**What is required:** Gather every line in the records that contains the word "This", and copy each one out in full.

━━ Records ━━

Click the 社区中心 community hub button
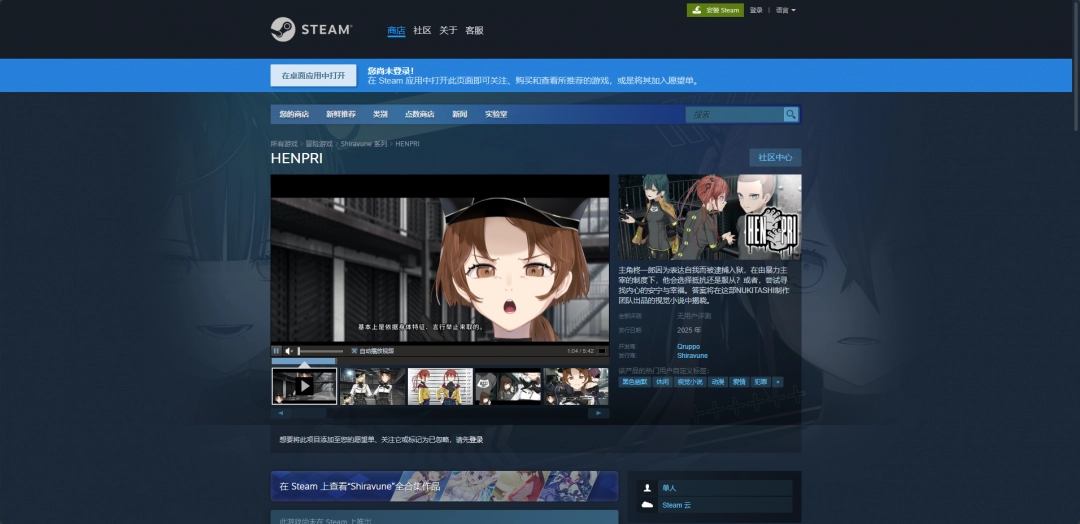The image size is (1080, 524). tap(775, 158)
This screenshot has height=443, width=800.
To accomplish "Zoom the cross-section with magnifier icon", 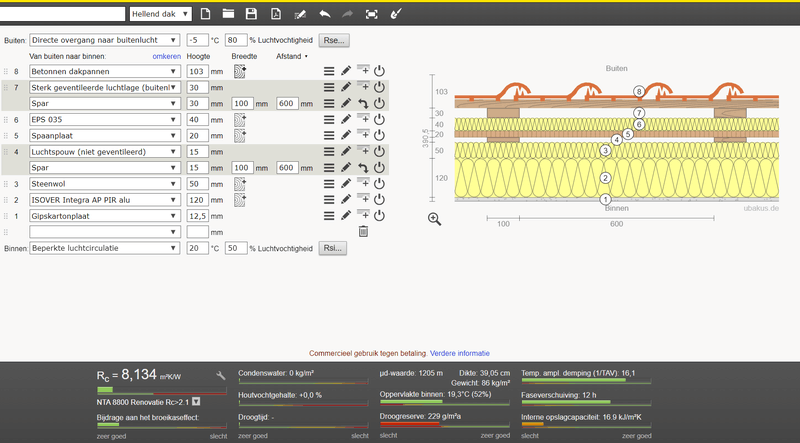I will (x=435, y=219).
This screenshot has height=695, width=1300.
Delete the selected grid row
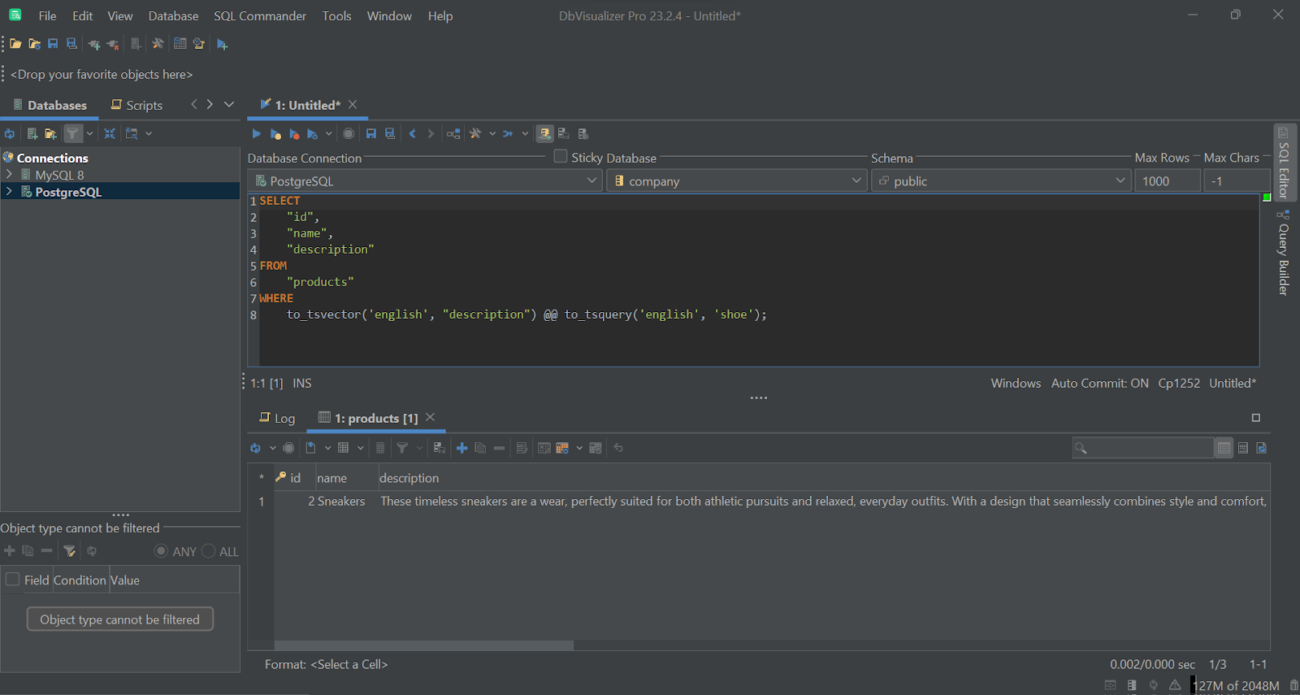pos(498,447)
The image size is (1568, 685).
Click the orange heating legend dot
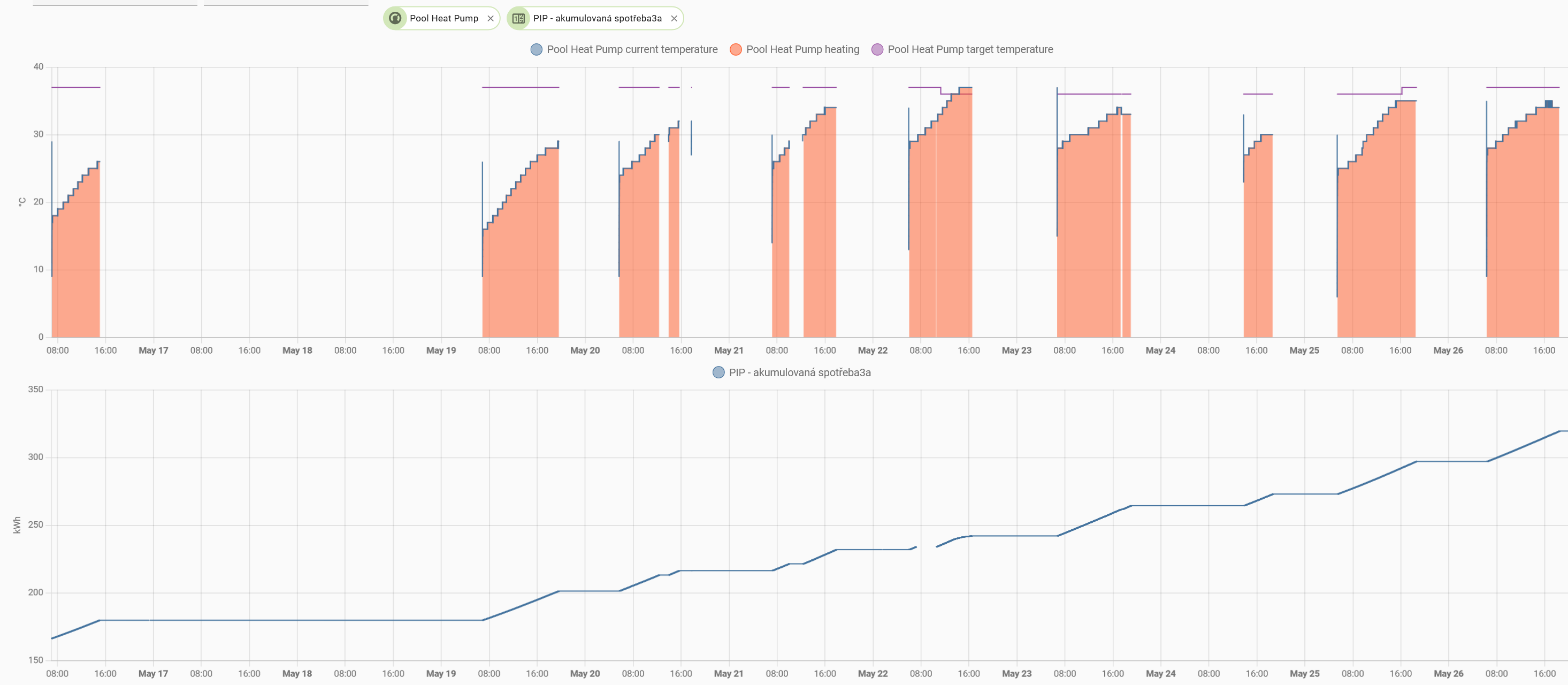[x=735, y=49]
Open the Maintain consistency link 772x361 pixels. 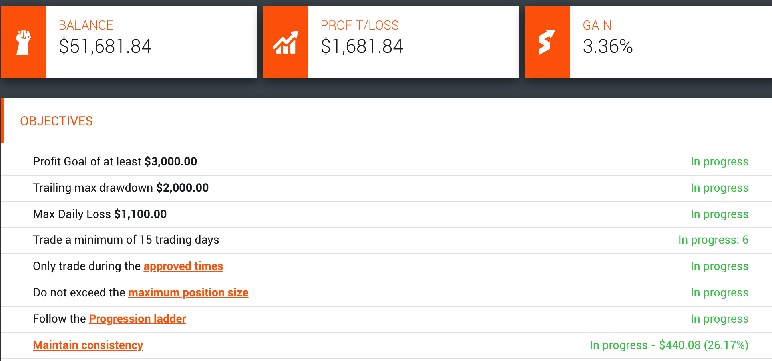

━━━

**Expected answer:**
This screenshot has height=443, width=800.
This screenshot has height=695, width=1300.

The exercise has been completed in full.